Kitap insan kaçakçılığını bütün gerçekliğiyle gözler önüne seriyor. Ülkesinden yeni bir yaşam için bi ümitle yola çıkan insanları... Yaşlısı, genci, çocuğu sadece güzel bir hayat istiyorlar. Ama gittikleri yerde mutlu olmayacaklar. Gaza'nın da dediği gibi kimse mültecilere iş vermeyecek, kimse konuşmayacak, selam dahi vermeyecek, sevmeyecek... Ya satılacak ya da kullanılacak çoğu mülteci. Kitapta kaçakçıların hepsi tek tek anlatılmamış. Ama bi karakter var ki. Hakan Günday o karakter üzerinden insanı, devleti, dinleri anlatmış.
Kitabın başlarında Gaza'nın gerçekten iyi bir çocuk olup olmayacağını çok düşündüm. Bir insan doğuştan mi kötüdür? Yoksa çevre yüzünden mi kötü olur? Bence bunun birkaç sevebi var. İlk olarak kötülük de diğer karakteristik özellikler gibi kalıtsaldir. İster kabul edin ister kabul etmeyin ama siz kötüyseniz nesliniz de kötüdür. Bu nedenle Gaza'nın git gide Ahad'a benzemesinin nedeni de bu. Bu bir soyaçekim kuralı. Diğer bi etken de Gaza'nın yaşadıkları. Şiddet çocukluğundan beri hayatındaki önemli bir etken. Ahad ona kötü olmayı öğretti. Başlarda Gaza'nın iyi bir çocuk olduğunu görüyoruz. Hoşlandığı kız için hediyeler alması, onunla yemek yemek istemesi falan. Ama Gaza'yı kötü bir insan olarak gördükleri için o da kötü olmayı tercik ediyor. Tabi bu bi anda olabilecek bir şey değil. Örneğin biri size kötü dediği zaman kötü olmazsınız. Ama Gaza olur. Çünkü içinde zaten kötülük var. Bu konu üzerinde fazla durmamin nedeni kitap boyu Gaza'nın iyileşip iyileşmeyeceğini düşünmem oldu. Ama hayır Gaza asla iyi bir hayat yaşayamazdı.
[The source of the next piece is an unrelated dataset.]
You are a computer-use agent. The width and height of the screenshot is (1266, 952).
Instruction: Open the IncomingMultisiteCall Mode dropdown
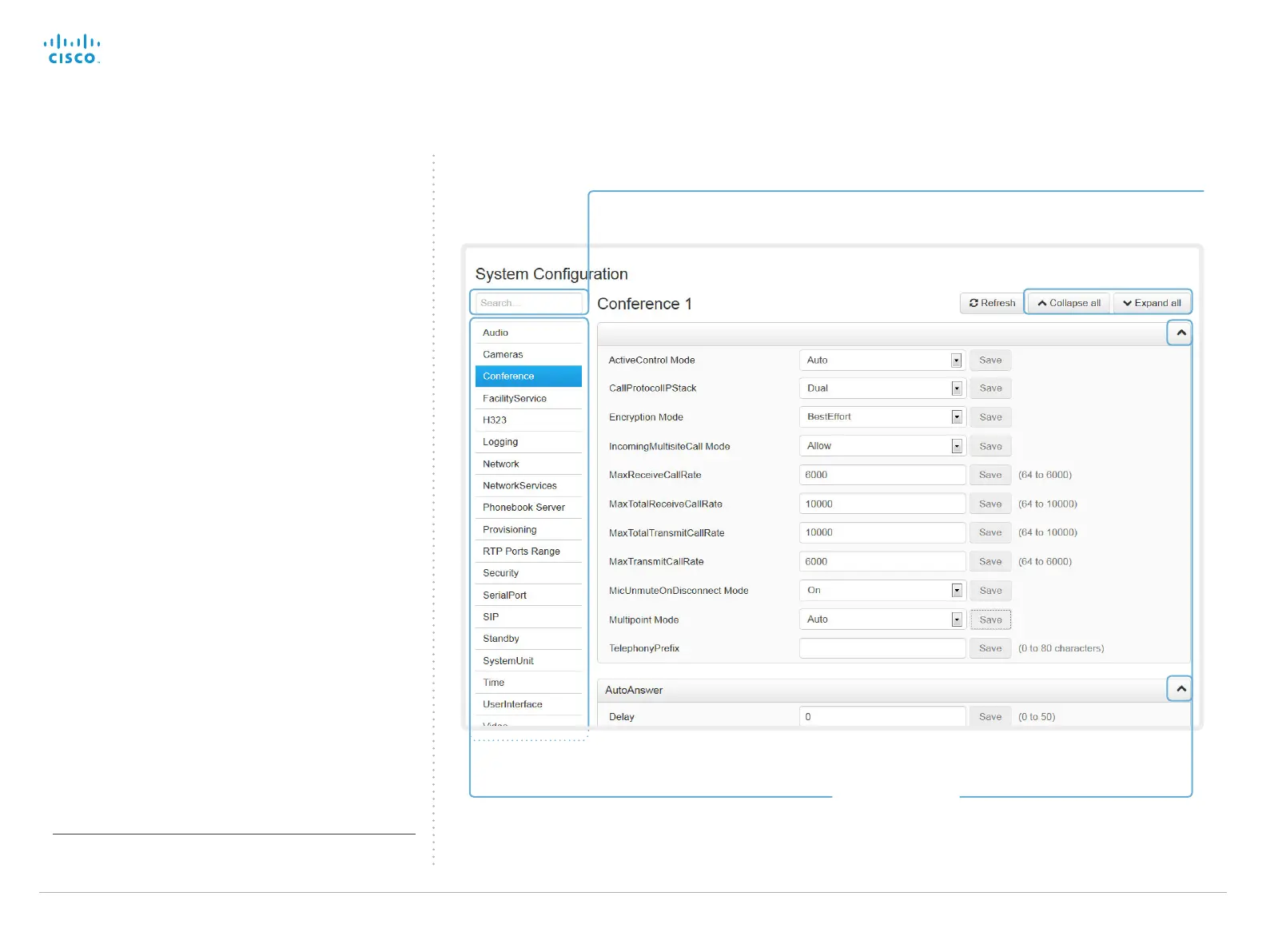882,446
Kitapta en çok etkilendiğim kısım Gaza'nın 13 gün boyunca o cesetten yığının altında kalmasıydı. Hakan Günday duyguyu o kadar güzel geçirmiş ki. Sanki Gaza ile beraber ordaymışım gibi hissettim. Nefesim daraldı, midem bulandı, hatta korktum. Gaza'nın yaşam için verdiği savaş beni çok şaşırttı. Gaza gibi insanların intihara hep meyilli olduğunu düşünürdüm. Ama Gaza hiç intihar etmeyi düşünmedi. Sadece intiharı hissetti. Gaza o kazadan sonra bambaşka bir insan oldu. Belki o kaza yaşanmasa Ahad gibi insan kaçakçılığına devam ederdi. Ama bu kazadan sonra kendine farklı bir yol çizmeyi denedi. Sadece denedi.
Hakan Günday kitaplarında asla beklemeyeceğiniz bir bölüm varsa o da her şeyin güzel gittiği bir bölümdür. Gaza'nın mutlu olduğu, okuduğu, çok başarılı olduğu ve geleceğe dair hayalleri olduğu bir kısım. Başlarda bunları okuyunca şaşırdım. Sonra sayfa sayısına bakıp bunun altında kesin başka bir iş vardır dedim. Ve öyle de oldu. Hakan Günday kitabında her şeyin güzel olduğu evre sadece 40-50 sayfa falan sürdü.
Gaza'nın yaşadığı travmayı bir anda atlatması beni çok şaşırttı. Hiçbir insan bunu yapamaz. Zeten Gaza da yapamadı. Sadece duygularını bastırdı. 3 yılın sonunda da bu duygular açığa çıktı ve Gaza bi hastalığa yakalandı. Travma sonrası sosyal anksiyete. Kendisi öyle tanımlıyor hastalığını.
Sonrasında Gaza'nın iyileşmek için bir çok yolu denediğini görüyoruz. Hastane, linç, biraz da molfin sülfat. Ama hiçbiri onu iyileştiremedi. Zaten böyle bir insan iyileşemez ki.
Kitabın sonu çok anlamlı bitti. Gaza kitap boyu o mültecileri asla insan yerine koymamıştı. Onların hiçbiriyle empati yapmayı denememişti. Hepsinden nefret ediyordu. Ama insanoğlu bu. Ne zaman ne olacağın belli olmaz. Gaza da kitabın sonunda kendini o mültecilerin arasında buldu. Ve sanırım artık onları anladı. Artık onlarla empati kurabildi. En çok da Cuma ile.
Son bir merak ettiğim şey var. Bir gün Hakan Günday ile tanışırsam ona soracağım yeni bir soru eklendi. O mezardaki adam kimdi? Gaza'nın babası mı? Ve Gaza'nın annesi gerçekte neler yaşadı? Bunlari merak ediyorum.